FEATURED ALIEN RACES
The occupants of the Dominion come in a variety of shapes and sizes, all seemingly insect-based. They include the T'hiili, their Queen and the warrior T'vorha. Other beings include the Ruin and the Bane, neither of which are all that pleasant.
FEATURED LOCATIONS
A lake, a farmhouse, a forest and the C19 Underground base, around five miles from Strangnas in Southern Sweden, 31st June 1999 AD. Also the town of Strangnas itself, about 50 miles West of Stockholm. The hospital there is the Royal Infirmary of Eskilstuna.
The Dominion, resembling an underground location, but actually an entire pocket universe in its own right.
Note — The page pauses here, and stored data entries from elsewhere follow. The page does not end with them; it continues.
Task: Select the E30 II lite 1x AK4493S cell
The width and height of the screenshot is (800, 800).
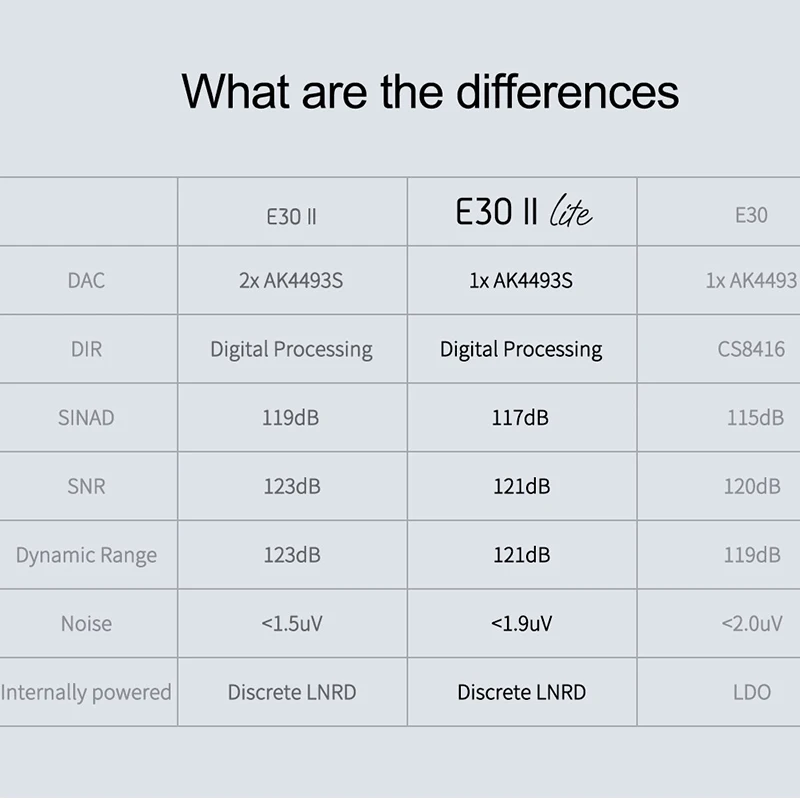Action: click(x=521, y=281)
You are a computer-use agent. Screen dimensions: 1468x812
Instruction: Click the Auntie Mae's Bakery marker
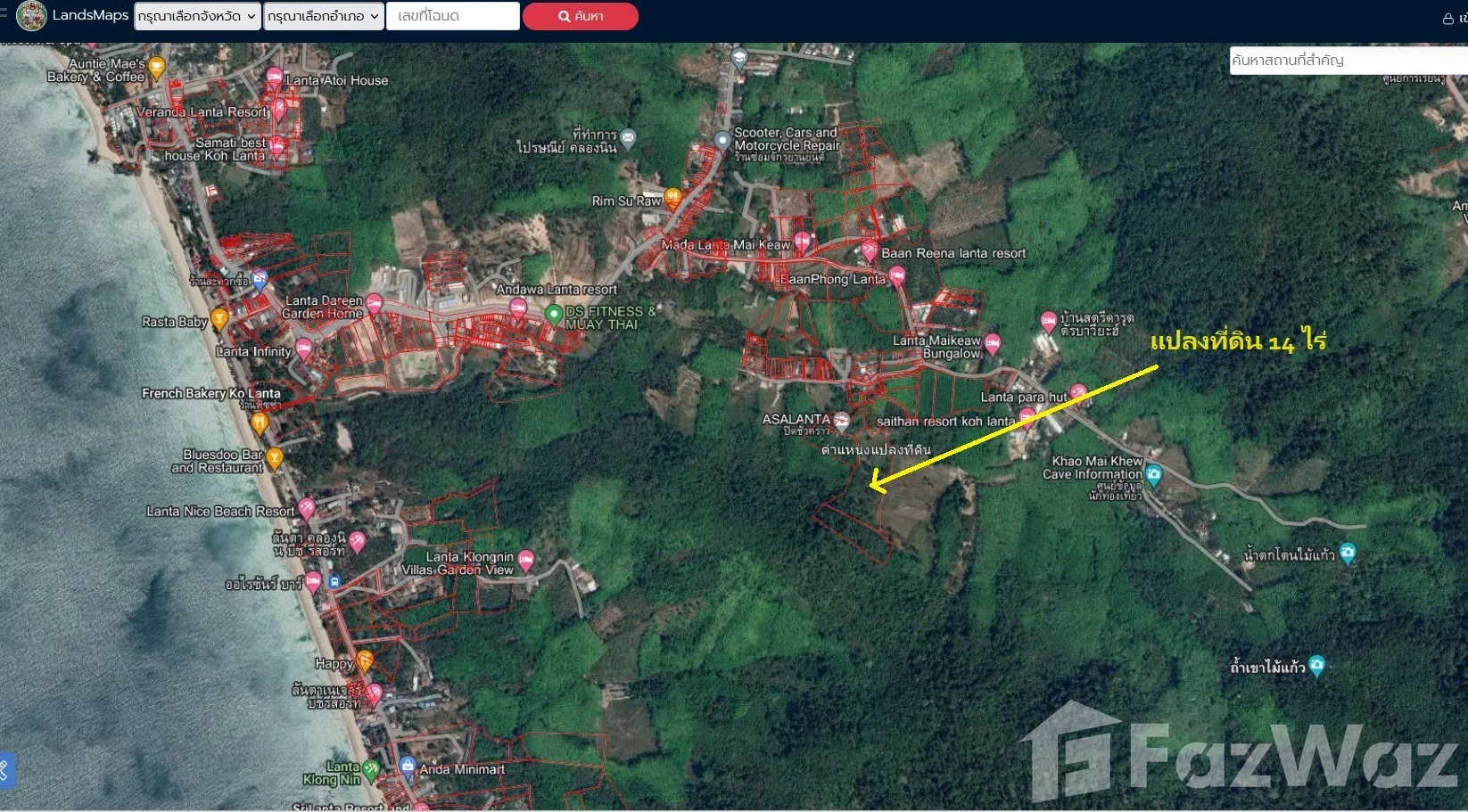coord(157,66)
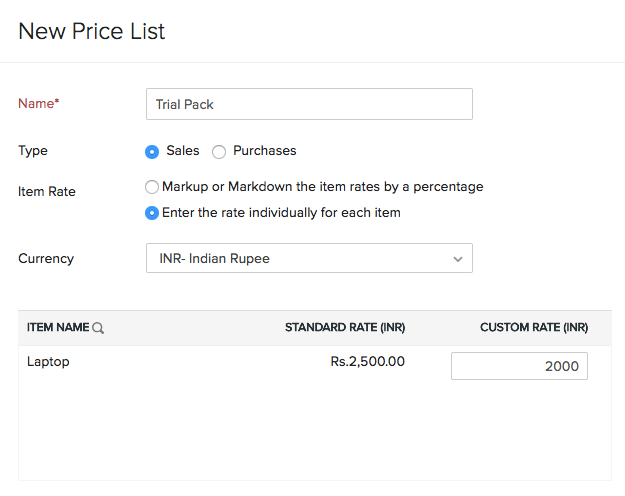Screen dimensions: 625x496
Task: Select Markup or Markdown by percentage option
Action: pos(152,187)
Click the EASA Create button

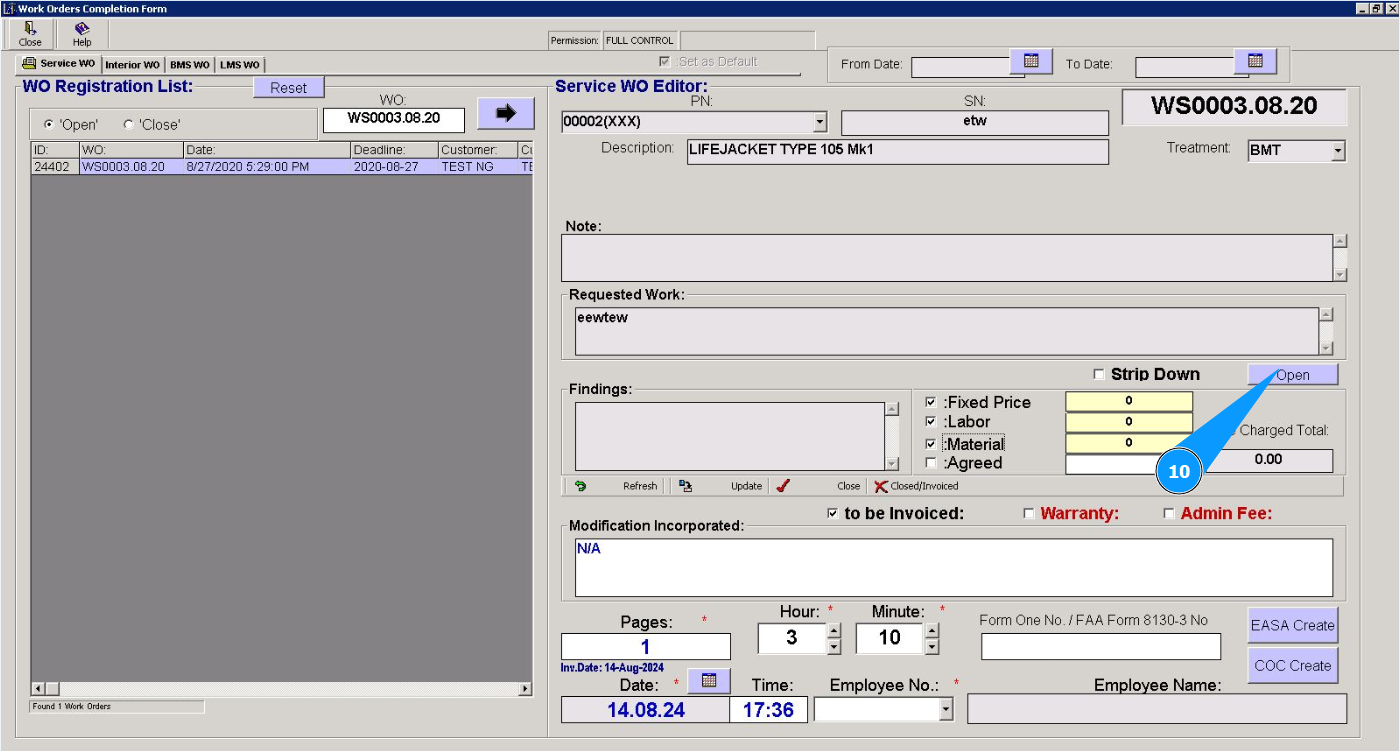[1292, 625]
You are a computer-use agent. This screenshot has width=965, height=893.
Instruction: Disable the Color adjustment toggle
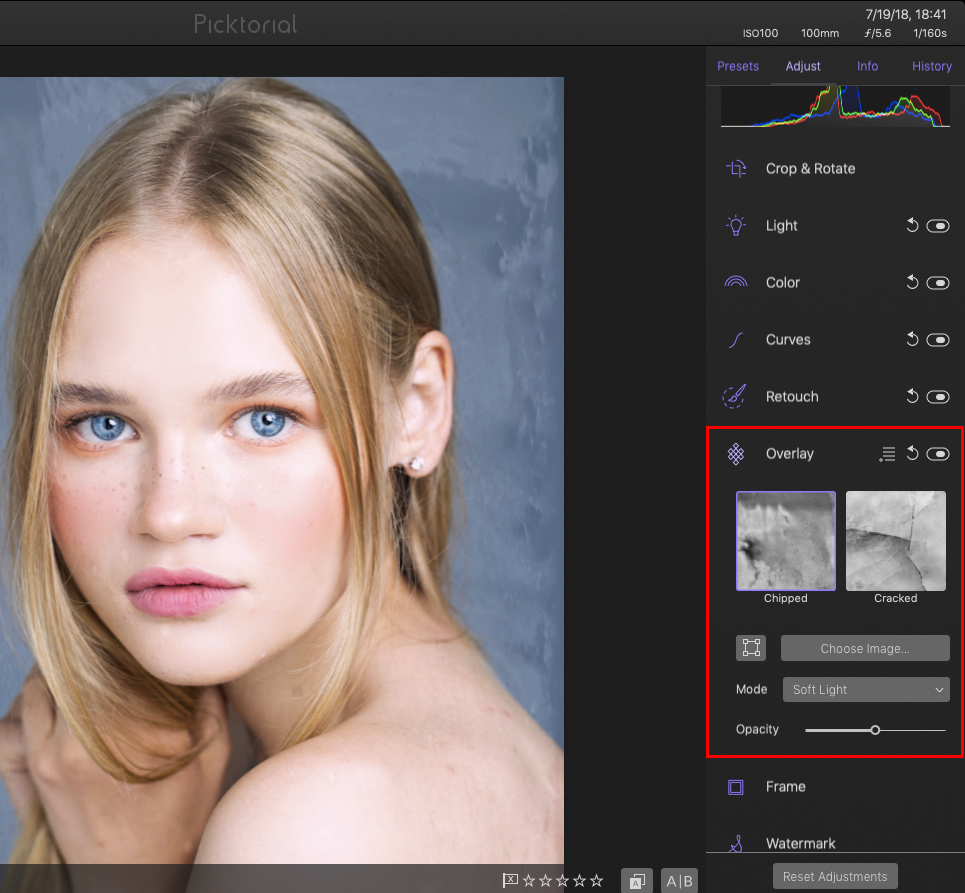[938, 282]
By the end of the novel, it has been destroyed.
IN SUMMARY - Anthony Wilson
You can't fault the imagination of the setting, but it's damned hard to keep track of which type of alien is which. The structure's all over the shop as well: Sam spends forever exploring the Dominion and we're given no explanations for what feel like decades, which is supposed to be fantastic (in the old sense), but ends up being deathly dull. Similarly, the Doctor doesn't enter the action in the Dominion for a massive 247 pages, and when he does, all he can contribute is an escape route and pure technobabble. On the bright side, the structure means that we are spared 100 pages of Sam, so maybe we shouldn't complain. By far the funniest thing, though, is that, when the Doctor loses the TARDIS, he's supposed to come over all useless. So our question is this: how we were supposed to tell the difference from his normal state?